At the same time, Russian units are increasingly operating UAVs within the scope of naval maneuvers and drills in the Baltic Sea. On March 21, UAVs were widely employed in auxiliary functions to provide fire correction for the frigate Yaroslav Mudry. Captain Martov stated that, “though positioned at an altitude of several thousand meters above the ground, the UAVs were constantly transmitting data (via special channels) to the Command and Control (C2) department of the Yaroslav Mudry… this allowed the artillery crew to rapidly incur corrections in real-time conditions and destroy the target with a very high level of precision” (TASS, March 21, 2018).
Russian UAVs are also increasingly put to use within the scope of anti-insurgency/counter-terrorism exercises. For instance, during the drills that took place on November 4, BSF special operations forces extensively utilized drones for reconnaissance and to locate a simulated “terrorist group that, according to the [exercise] legend, was deployed along the seaside of Kaliningrad Oblast and attempted to dig tunnels to mine the coastal area.” In the final analysis, the group was easily spotted and destroyed. Crucially, in terms of conducting this operation (in the navigation part), the Russian forces extensively relied on the domestic GLONASS global positioning satellite navigation system (Kgd.ru, November 4, 2018).
In addition, Kaliningrad also appears to have become a Russian testing ground for anti-UAV operations. On December 9, BSF forces conducted a special set of exercises simulating the destruction of targets flying at a low altitude. According to the exercise legend, a group of objects (the Russian side used Forpost UAVs to simulate the adversary) entered Russian airspace from abroad and began to collect visual information from an attitude of 50 meters, at a speed of 200 kilometers per hour. Several Pantsir-S1 (NATO terminology: SA-22 Greyhound) self-propelled, medium-range, surface-to-air missile systems, which had been rapidly redeployed from a different part of the oblast, were used to rapidly destroy the “enemy” UAV group (Kgd.ru, December 7, 2018). Most likely, those exercises were directly prompted by the appearance of a US RQ-4B Global Hawk UAV (October 27) and an RC-135V reconnaissance aircraft (November 11) near Kaliningrad (Gazeta.ru, November 3, 2018).
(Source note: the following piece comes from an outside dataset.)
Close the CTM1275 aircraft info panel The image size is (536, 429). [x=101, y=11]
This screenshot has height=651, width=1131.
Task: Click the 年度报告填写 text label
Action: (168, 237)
Since 2011, when the BSF received its first batch of UAVs (Kgd.ru, December 14, 2011), the regular use of drones in exercises as well as the level of sophistication in such operations have grown exponentially. The next development to anticipate, which could happen as early as this year, is the potential deployment to Kaliningrad of new Russian UAVs/UCAVs (Regnum, July 24, 2018)—primarily, the Korsar, Forpost-M and Samum systems.